I was first dxd almost two years ago with rrms. Aged 55 and no real previous symptoms. Eventually started Tecfidera. About a year later my Neuro confirmed what I’d suspected. Not rrms but more likely ppms, as my mobility had deteriorated quite clearly (and fairly rapid). At my request she agreed to let me stay on Tec until I saw her again and she’d review the situation. We both know there is nothing for rrms, but as she said, we don’t know anything for certain.
I saw her again last Monday. Despite my mri showing no change since the previous one in January last year, I told her my mobility has definitely worsened. After a really good, lengthy consultation she suggested I have a break from Tec and “see what happens”. She will organise another scan and I will see her in three months. We can both see what course of action to take then. If there are any changes (I presume she means either changes in the mri or my own physical changes) Gilenya would be another option.
Am I crazy to be considering any DMD if I have ppms. How can we even be certain it is ppms that I have? I’m really not sure what I should do if given that choice in a few months.
I think it is quite impressive and perhaps open minded that the ‘white coats’ were happy to let you continue taking the drugs even though prevailing wisdom suggests that such things are useless in the face of PPMS.
I am sorry that you didn’t derive any benefit from persisting with it, but at least you were allowed to give it a shot!
With such attitudes in mind, i wonder why a valid ‘second line’ therapy isn’t being proposed (Gilenya i though was ‘first line’ like Tecfidera); Tysabri for example?
I guess from reading other threads in here, you might count your blessings that you were not referred to QE in Birmingham, where patient welfare clearly ranks as a very low priority. If i were you, i would grasp with both hands anything and everything that might help you with the challenges you face. The worst thing i think when fighting this battle, is to be told “no you cannot”.
Thanks Paolo. I’m in Ireland and my Neuro and I have a lovely relationship. Let’s just say I laid my cards on the table when we met for the second or third time. She barked out her thoughts and intentions and expected me to do as I was bid. As she closed my file got up to leave the tiny room, I just told her I hadn’t finished! She sat back down and I asked her to treat me as an equal and not over simplify or talk down to me.
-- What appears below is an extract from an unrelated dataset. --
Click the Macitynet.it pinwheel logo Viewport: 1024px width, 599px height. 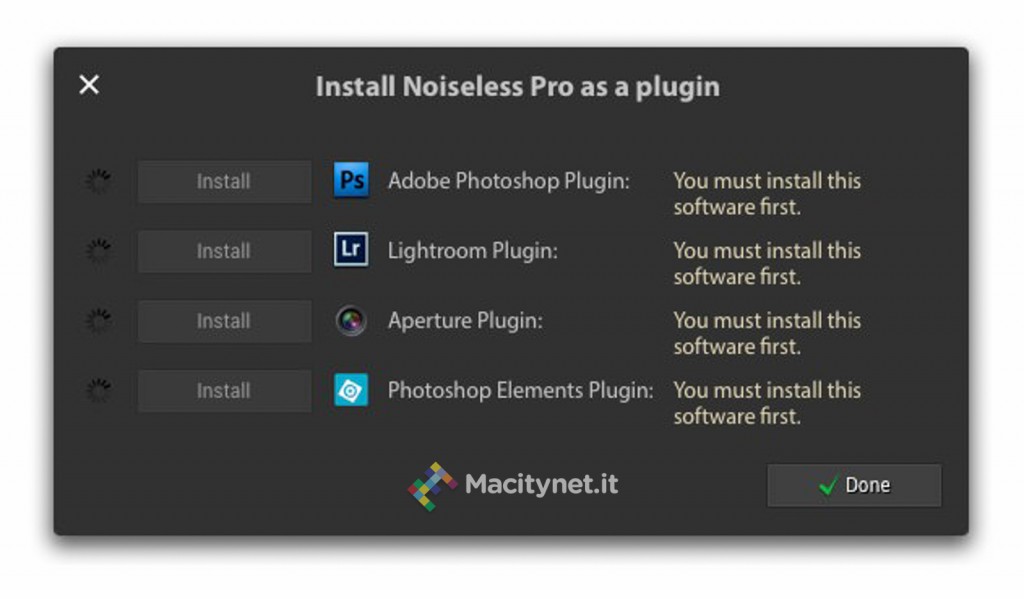pos(434,485)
I’m an intelligent woman and I would ask for clarification if I could not comprehend her terminology. We “understand” each other beautifully.
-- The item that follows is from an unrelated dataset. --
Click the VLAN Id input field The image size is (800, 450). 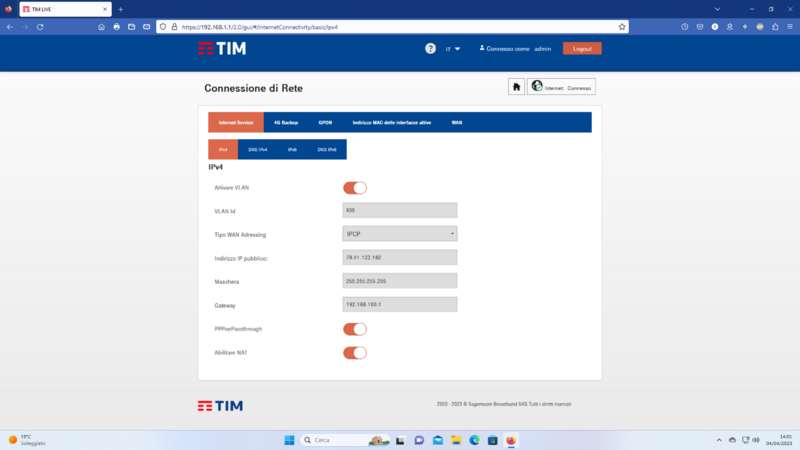coord(400,211)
I was a little taken aback at the suggestion of Gilenya to be honest. I had expected it to be the end of the line with DMDs, not be told there might me a possibility of another in a few months time, pending scan results and any changes in my mobility.
"The worst thing i think when fighting this battle, is to be told “no you cannot”…The worst thing for me is to hear that phrase. From a very young age, my subconsious would shout back, “yes I can and will!”